The Dream Away Lodge was about as far from Cordeillan-Bages as a Bordelais could get. The Lodge had none of the trappings of a Michelin-starred restaurant in Pauillac, not a white tablecloth or a chairside settee for a woman’s purse. Instead, there were paintings of Mama Frasca, the proprietress well into the 1970s, when the Rolling Thunder Revue came to play, leaving photos of Dylan and Baez in its wake, bric-a-brac aplenty, unique plates (as in, none of them the same) and, among the furnishings on the roadhouse’s screened in porch, a white porcelain “personal sauna.”
When Jean-Michel Cazes saw the steam bath on the way into the bar, he paused, found the clasp that held it closed, opened the door and climbed in. I had walked past that little sauna hundreds of times and never seen anyone inside of it, but there was Jean-Michel, his head smiling above, his feet and legs dangling below, the rest of him encased in a white box.
He was as comfortable there as he was at Wheatleigh, the Lenox inn that had put him up during the Berkshire Museum Wine Auction, which Jean-Michel had graciously agreed to join as guest of honor.
Seeing Jean-Michel in the Berkshires was really no different from seeing him in Bages, the small settlement north of Lynch-Bages in Pauillac. Having turned over the reins of the family’s Fifth Growth château, a property he had raised to the quality and pricing of a Super Second by sheer talent and force of will, Jean-Michel let his son, Jean-Charles, have his turn and retired to an office in Bages, next to a the bakery, Au Baba d’Andréa, and across from what was then the Boucherie de Bages (now a bicycle shop), all risen from the rubble (a number of ancient stone houses remain in their fallen-down state, but the square is rather spiffy now, all to Jean-Michel’s credit). We had met in his office on the square to discuss his joining the auction, to talk about the latest vintage, and life in general.

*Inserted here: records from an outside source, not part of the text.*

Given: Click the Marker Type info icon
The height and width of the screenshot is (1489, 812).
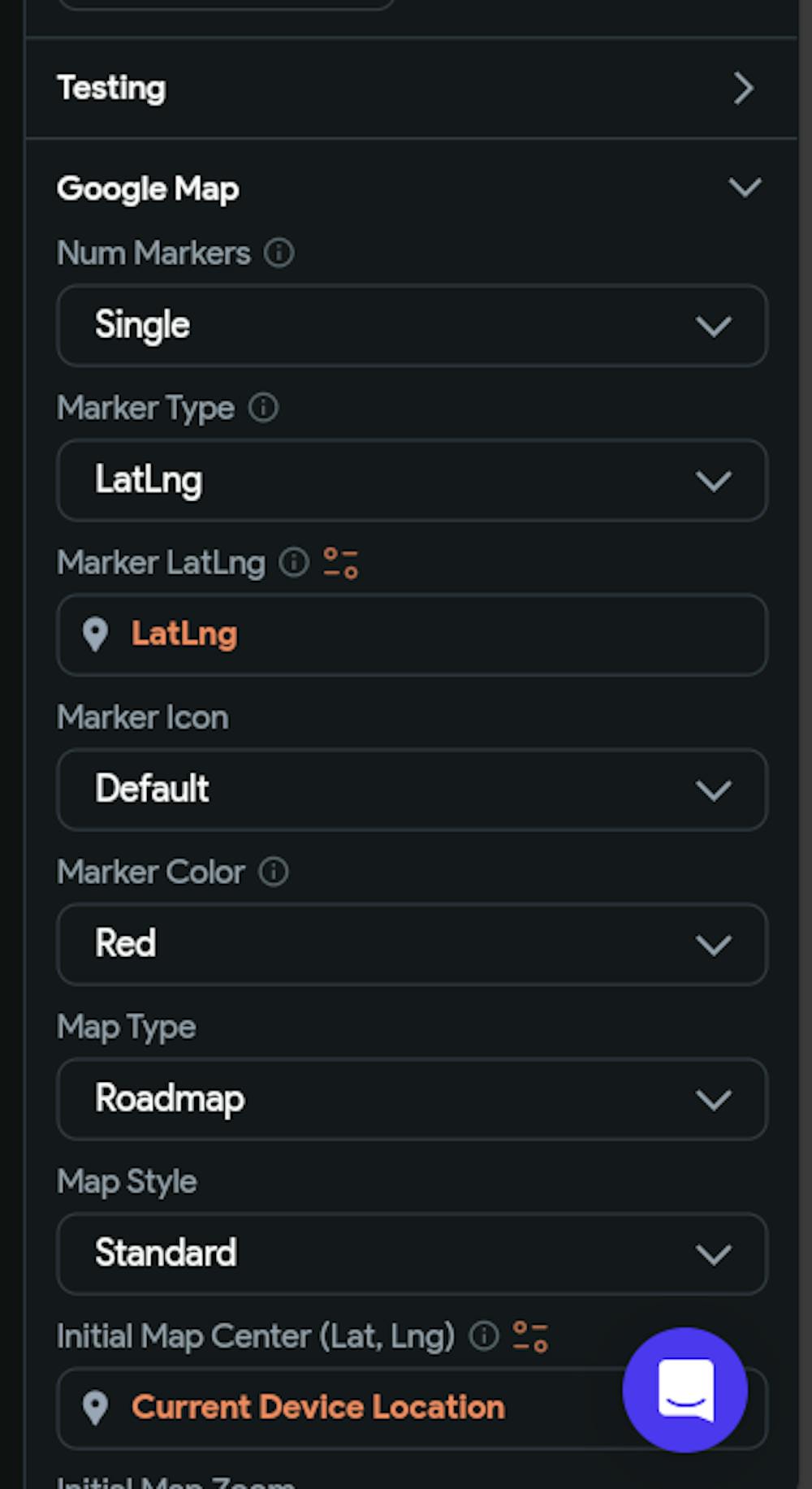Looking at the screenshot, I should (263, 407).
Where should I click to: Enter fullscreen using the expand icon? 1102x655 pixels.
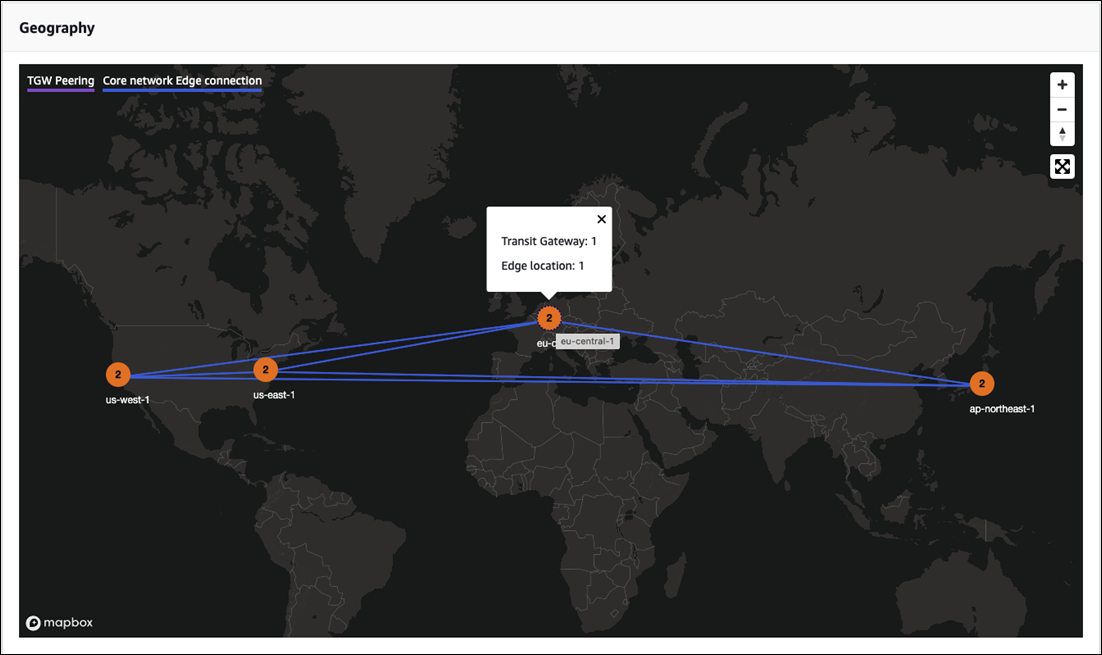click(1062, 166)
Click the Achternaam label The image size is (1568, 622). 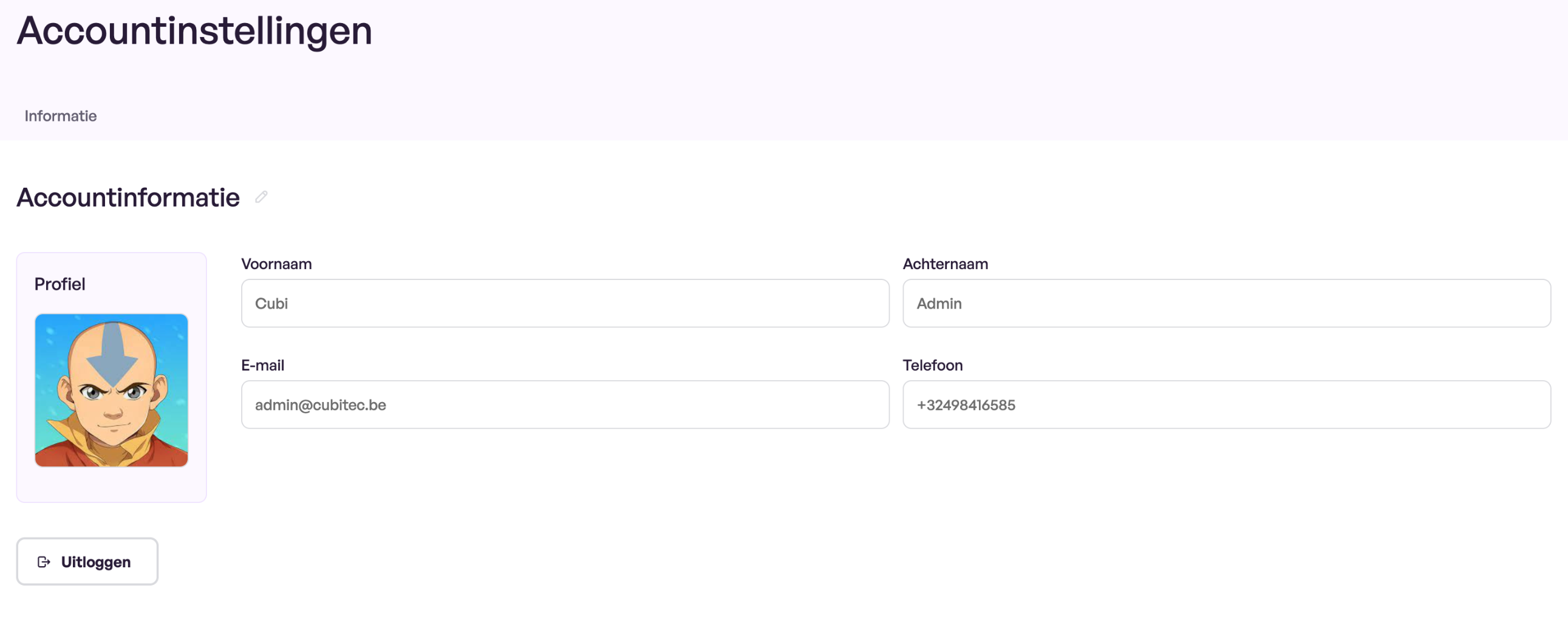click(x=946, y=264)
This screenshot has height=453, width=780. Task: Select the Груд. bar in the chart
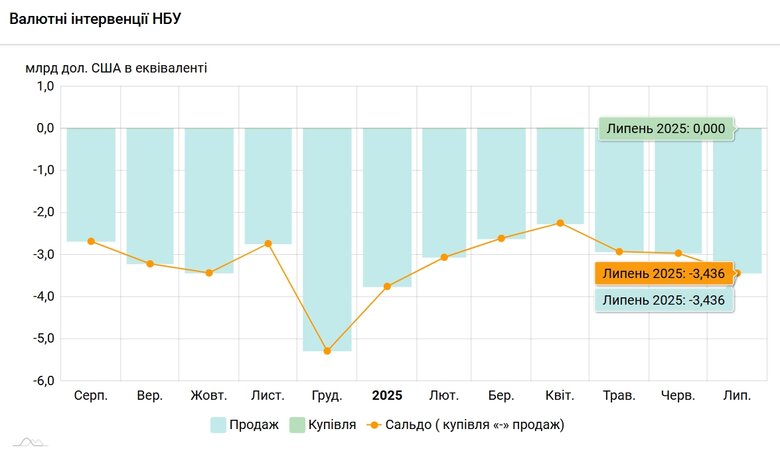pos(327,240)
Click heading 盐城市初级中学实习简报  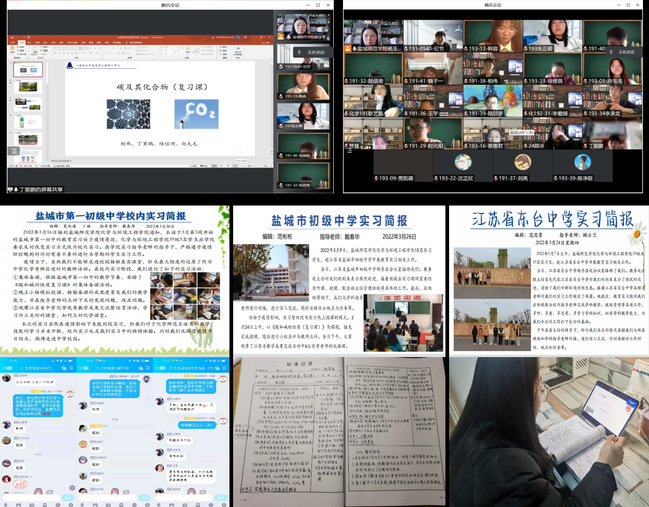point(338,221)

The sweep of Jean-Michel’s perspective took in the hyper-local in Bages, and in Pauillac, where his father had served as mayor. The family had come to the Médoc in 1875 from Ariège in France’s southwest; perhaps it was that background that gave Jean-Michel his cosmopolitan view to horizons as far as the US, where he became Bordeaux’s unofficial ambassador, and to China, where he was an early pioneer in the 1990s, before the market opened. When AXA, the French insurance giant, formed AXA Millesime, Jean-Michel led the project, starting with the purchase of Château Pichon-Baron in 1987, adding others, including Suidiraut in Sauternes, as well as Quinta do Noval in Portugal’s Douro and Disznoko in Hungary’s Tokaj. I have met any number of successful international business people in the world of wine, some with the brilliant taste of Jean-Michel, but few with his soulful warmth—amplified by the warm energy of Theresa, his wife, from Portugal by way of Mozambique—as if his family’s southern roots had merged into his Bordelais DNA. Nor have I witnessed a winemaker from anywhere in the world climb into the steam bath at Dream Away. Jean-Michel Cazes was the best kind of force of nature, a force that made me happy to share in humanity.